- Task prompt:
Copy all of the following records out word for word, keeping every line as it appears.

Items from a data source
───
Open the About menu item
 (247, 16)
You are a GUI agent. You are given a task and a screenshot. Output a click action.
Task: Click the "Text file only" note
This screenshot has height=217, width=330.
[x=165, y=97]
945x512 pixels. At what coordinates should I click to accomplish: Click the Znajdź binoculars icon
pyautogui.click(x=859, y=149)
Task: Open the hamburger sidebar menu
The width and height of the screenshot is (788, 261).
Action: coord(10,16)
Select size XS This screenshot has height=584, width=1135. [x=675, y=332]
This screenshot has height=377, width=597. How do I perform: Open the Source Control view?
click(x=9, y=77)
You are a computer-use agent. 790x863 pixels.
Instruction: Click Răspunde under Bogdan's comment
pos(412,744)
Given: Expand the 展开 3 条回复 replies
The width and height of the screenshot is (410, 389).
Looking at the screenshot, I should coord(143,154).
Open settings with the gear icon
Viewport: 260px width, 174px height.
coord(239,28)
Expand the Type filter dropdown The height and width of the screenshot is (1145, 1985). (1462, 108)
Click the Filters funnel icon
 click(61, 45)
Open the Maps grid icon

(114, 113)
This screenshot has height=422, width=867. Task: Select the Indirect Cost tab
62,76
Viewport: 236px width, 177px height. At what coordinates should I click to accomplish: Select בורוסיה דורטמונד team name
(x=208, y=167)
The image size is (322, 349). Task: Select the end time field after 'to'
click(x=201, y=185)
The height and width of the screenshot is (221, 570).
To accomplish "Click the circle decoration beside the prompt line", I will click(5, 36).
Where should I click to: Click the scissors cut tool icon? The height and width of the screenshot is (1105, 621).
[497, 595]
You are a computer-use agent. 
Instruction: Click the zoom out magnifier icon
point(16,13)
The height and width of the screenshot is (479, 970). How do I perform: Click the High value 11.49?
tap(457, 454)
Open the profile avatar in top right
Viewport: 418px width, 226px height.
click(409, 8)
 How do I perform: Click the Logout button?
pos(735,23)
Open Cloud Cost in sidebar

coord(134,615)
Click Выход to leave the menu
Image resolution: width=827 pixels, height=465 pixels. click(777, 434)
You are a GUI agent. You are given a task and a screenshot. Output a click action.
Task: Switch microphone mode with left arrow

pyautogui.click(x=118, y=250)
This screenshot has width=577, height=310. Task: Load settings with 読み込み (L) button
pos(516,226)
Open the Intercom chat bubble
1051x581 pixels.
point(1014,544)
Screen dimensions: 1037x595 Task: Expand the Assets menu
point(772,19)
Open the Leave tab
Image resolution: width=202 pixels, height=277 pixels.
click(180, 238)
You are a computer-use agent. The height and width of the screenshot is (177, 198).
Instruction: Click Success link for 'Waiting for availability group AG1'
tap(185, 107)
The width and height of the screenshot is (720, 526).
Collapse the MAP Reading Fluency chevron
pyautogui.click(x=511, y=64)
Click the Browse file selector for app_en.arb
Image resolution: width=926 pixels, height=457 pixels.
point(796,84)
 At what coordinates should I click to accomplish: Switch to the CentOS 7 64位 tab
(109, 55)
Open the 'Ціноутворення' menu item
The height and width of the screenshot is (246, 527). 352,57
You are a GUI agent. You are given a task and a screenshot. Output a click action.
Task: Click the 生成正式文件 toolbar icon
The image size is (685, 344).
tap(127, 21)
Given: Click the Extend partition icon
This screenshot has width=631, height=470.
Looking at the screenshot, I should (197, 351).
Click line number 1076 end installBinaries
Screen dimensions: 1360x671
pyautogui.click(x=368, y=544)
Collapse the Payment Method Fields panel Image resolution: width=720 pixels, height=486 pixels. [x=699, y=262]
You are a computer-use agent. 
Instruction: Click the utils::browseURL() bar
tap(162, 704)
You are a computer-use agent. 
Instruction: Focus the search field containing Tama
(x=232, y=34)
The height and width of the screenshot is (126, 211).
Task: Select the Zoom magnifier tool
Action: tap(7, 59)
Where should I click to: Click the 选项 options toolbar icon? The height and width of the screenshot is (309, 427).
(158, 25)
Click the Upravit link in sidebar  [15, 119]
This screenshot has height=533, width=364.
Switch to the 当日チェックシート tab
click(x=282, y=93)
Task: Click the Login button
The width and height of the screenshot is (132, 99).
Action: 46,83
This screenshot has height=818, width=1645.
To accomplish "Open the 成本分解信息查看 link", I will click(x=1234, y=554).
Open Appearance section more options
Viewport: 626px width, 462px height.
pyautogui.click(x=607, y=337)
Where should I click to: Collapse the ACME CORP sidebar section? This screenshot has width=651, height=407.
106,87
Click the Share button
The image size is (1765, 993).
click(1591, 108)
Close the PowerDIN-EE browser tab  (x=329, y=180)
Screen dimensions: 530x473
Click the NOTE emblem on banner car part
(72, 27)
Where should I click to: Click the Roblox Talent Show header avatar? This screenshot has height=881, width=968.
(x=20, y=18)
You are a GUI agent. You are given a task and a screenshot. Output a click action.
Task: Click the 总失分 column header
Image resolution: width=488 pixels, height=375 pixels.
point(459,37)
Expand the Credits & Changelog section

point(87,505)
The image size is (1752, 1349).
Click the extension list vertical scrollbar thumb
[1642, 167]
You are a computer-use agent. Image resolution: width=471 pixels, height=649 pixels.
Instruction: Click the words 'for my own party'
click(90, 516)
───
- Finished task:
Open the About menu item
 (247, 16)
You are a GUI agent. You are given a task and a screenshot. Output a click action.
Task: Click the "Text file only" note
This screenshot has height=217, width=330.
[x=165, y=97]
945x512 pixels. At what coordinates should I click to accomplish: Click the Znajdź binoculars icon
pyautogui.click(x=859, y=149)
Task: Open the hamburger sidebar menu
The width and height of the screenshot is (788, 261).
Action: coord(10,16)
Select size XS This screenshot has height=584, width=1135. [x=675, y=332]
This screenshot has height=377, width=597. How do I perform: Open the Source Control view?
click(x=9, y=77)
You are a computer-use agent. 790x863 pixels.
Instruction: Click Răspunde under Bogdan's comment
pos(412,744)
Given: Expand the 展开 3 条回复 replies
The width and height of the screenshot is (410, 389).
Looking at the screenshot, I should coord(143,154).
Open settings with the gear icon
Viewport: 260px width, 174px height.
coord(239,28)
Expand the Type filter dropdown The height and width of the screenshot is (1145, 1985). (1462, 108)
Click the Filters funnel icon
 click(61, 45)
Open the Maps grid icon

(114, 113)
This screenshot has height=422, width=867. Task: Select the Indirect Cost tab
62,76
Viewport: 236px width, 177px height. At what coordinates should I click to accomplish: Select בורוסיה דורטמונד team name
(x=208, y=167)
The image size is (322, 349). Task: Select the end time field after 'to'
click(x=201, y=185)
The height and width of the screenshot is (221, 570).
To accomplish "Click the circle decoration beside the prompt line", I will click(5, 36).
Where should I click to: Click the scissors cut tool icon? The height and width of the screenshot is (1105, 621).
[497, 595]
You are a computer-use agent. 
Instruction: Click the zoom out magnifier icon
point(16,13)
The height and width of the screenshot is (479, 970). How do I perform: Click the High value 11.49?
tap(457, 454)
Open the profile avatar in top right
Viewport: 418px width, 226px height.
click(409, 8)
 How do I perform: Click the Logout button?
pos(735,23)
Open Cloud Cost in sidebar

coord(134,615)
Click Выход to leave the menu
Image resolution: width=827 pixels, height=465 pixels. click(777, 434)
You are a GUI agent. You are given a task and a screenshot. Output a click action.
Task: Switch microphone mode with left arrow

pyautogui.click(x=118, y=250)
This screenshot has width=577, height=310. Task: Load settings with 読み込み (L) button
pos(516,226)
Open the Intercom chat bubble
1051x581 pixels.
point(1014,544)
Screen dimensions: 1037x595 Task: Expand the Assets menu
point(772,19)
Open the Leave tab
Image resolution: width=202 pixels, height=277 pixels.
click(180, 238)
You are a computer-use agent. The height and width of the screenshot is (177, 198).
Instruction: Click Success link for 'Waiting for availability group AG1'
tap(185, 107)
The width and height of the screenshot is (720, 526).
Collapse the MAP Reading Fluency chevron
pyautogui.click(x=511, y=64)
Click the Browse file selector for app_en.arb
Image resolution: width=926 pixels, height=457 pixels.
point(796,84)
 At what coordinates should I click to accomplish: Switch to the CentOS 7 64位 tab
(109, 55)
Open the 'Ціноутворення' menu item
The height and width of the screenshot is (246, 527). 352,57
You are a GUI agent. You are given a task and a screenshot. Output a click action.
Task: Click the 生成正式文件 toolbar icon
The image size is (685, 344).
tap(127, 21)
Given: Click the Extend partition icon
This screenshot has width=631, height=470.
Looking at the screenshot, I should (197, 351).
Click line number 1076 end installBinaries
Screen dimensions: 1360x671
pyautogui.click(x=368, y=544)
Collapse the Payment Method Fields panel Image resolution: width=720 pixels, height=486 pixels. [x=699, y=262]
You are a computer-use agent. 
Instruction: Click the utils::browseURL() bar
tap(162, 704)
You are a computer-use agent. 
Instruction: Focus the search field containing Tama
(x=232, y=34)
The height and width of the screenshot is (126, 211).
Task: Select the Zoom magnifier tool
Action: tap(7, 59)
Where should I click to: Click the 选项 options toolbar icon? The height and width of the screenshot is (309, 427).
(158, 25)
Click the Upravit link in sidebar  [15, 119]
This screenshot has height=533, width=364.
Switch to the 当日チェックシート tab
click(x=282, y=93)
Task: Click the Login button
The width and height of the screenshot is (132, 99).
Action: 46,83
This screenshot has height=818, width=1645.
To accomplish "Open the 成本分解信息查看 link", I will click(x=1234, y=554).
Open Appearance section more options
Viewport: 626px width, 462px height.
pyautogui.click(x=607, y=337)
Where should I click to: Collapse the ACME CORP sidebar section? This screenshot has width=651, height=407.
106,87
Click the Share button
The image size is (1765, 993).
click(1591, 108)
Close the PowerDIN-EE browser tab  (x=329, y=180)
Screen dimensions: 530x473
Click the NOTE emblem on banner car part
(72, 27)
Where should I click to: Click the Roblox Talent Show header avatar? This screenshot has height=881, width=968.
(x=20, y=18)
You are a GUI agent. You are given a task and a screenshot. Output a click action.
Task: Click the 总失分 column header
Image resolution: width=488 pixels, height=375 pixels.
point(459,37)
Expand the Credits & Changelog section

point(87,505)
The image size is (1752, 1349).
Click the extension list vertical scrollbar thumb
[1642, 167]
You are a computer-use agent. Image resolution: width=471 pixels, height=649 pixels.
Instruction: Click the words 'for my own party'
click(90, 516)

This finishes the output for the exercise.